In questi ultimi anni sono stati studiati anche d. calorici (zuccheri e loro derivati), ovviamente inadatti per diete ipocaloriche, ma che risultano utili per caratteristiche particolari o perché di più facile reperimento o perché più dolci del saccarosio o perché non cariogeni (cioè non subiscono fermentazione); sono perciò particolarmente richiesti nella formulazione di gomme da masticare, di dentifrici, in cosmetica, ecc. Rientrano in questo gruppo il fruttosio, gli sciroppi ad alto contenuto di fruttosio, il sorbitolo, il mannitolo, lo xilitolo. La produzione di alcune di queste sostanze non richiede come materia prima la canna o la barbabietola da zucchero, ma altri prodotti vegetali, più abbondanti o di minore costo, o di più facile reperibilità. Il fruttosio, allo stato solido, è più dolce del saccarosio, ma ha un costo più elevato che ne limita l'impiego.

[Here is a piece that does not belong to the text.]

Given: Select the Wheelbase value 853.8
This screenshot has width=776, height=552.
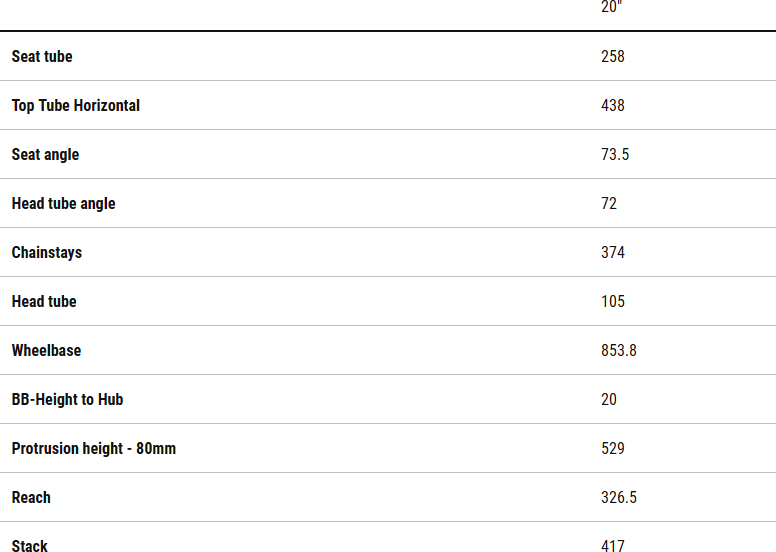Looking at the screenshot, I should pos(619,351).
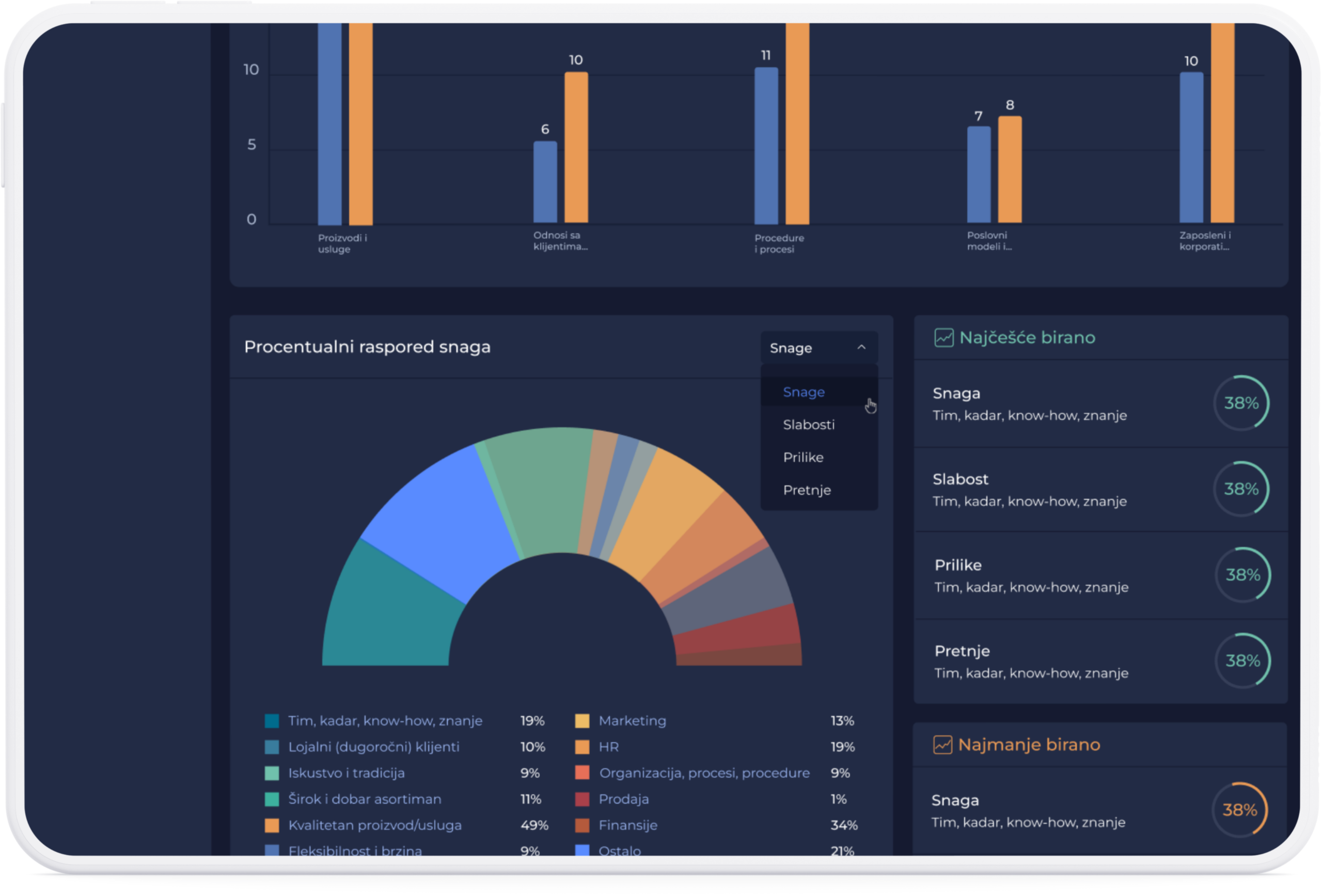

Su larga scala si preparano invece gli sciroppi ad alto tenore di fruttosio (v. zucchero, in questa App.). Sorbitolo e mannitolo sono alcooli esavalenti che si ottengono per idrogenazione rispettivamente del glucosio e del fruttosio (o anche di sciroppi di zucchero invertito); trovano applicazioni industriali ma anche come d. particolari; per questo uso l'impiego dev'essere limitato a non oltre 20÷40 grammi/giorno in quanto esercitano un'azione lassativa e diuretica non desiderata. Il sorbitolo ha un potere dolcificante inferiore a quello del saccarosio (circa la metà o poco più), e può essere usato in prodotti per diabetici; industrialmente si usa nella preparazione di acido ascorbico, di alcune resine, di plastificanti, di emulsionanti; ha una bassa cariogenità che lo rende adatto per dentifrici, gomma da masticare, ecc. Il mannitolo ha proprietà in parte analoghe a quelle del sorbitolo; è scarsamente metabolizzato dall'organismo e quindi possiede caratteristiche caloriche ridotte. Lo xilitolo è un alcool pentavalente, ottenuto per idrogenazione dello xilosio; si usa in pasticceria, per preparati per diabetici, nella gomma da masticare, nei dentifrici, ecc. In USA si calcola che il consumo di questi d. alternativi comporti un fatturato di circa 800 milioni di dollari.
Bibl.: K. M. Back, Sweeteners non-nutritive, in Kirk-Othmer encyclopedia of chemical technology, vol 19, New York 19692, p. 593; L. O'Brien, R. C. Gelardi, Alternative sweeteners, in Chemtech, maggio 1981, p. 274; R. Mazur, Sweeteners, in Kirk-Othmer encyclopedia of chemical technology, vol. 22, New York 19833, p. 448; G. M. Baccalini, Chimica dolce: l'aspartame, in Chimica oggi, giugno 1983, p. 17; S. A. Farben, The price of sweeteners, in The Technology Review, gennaio 1990, p. 46.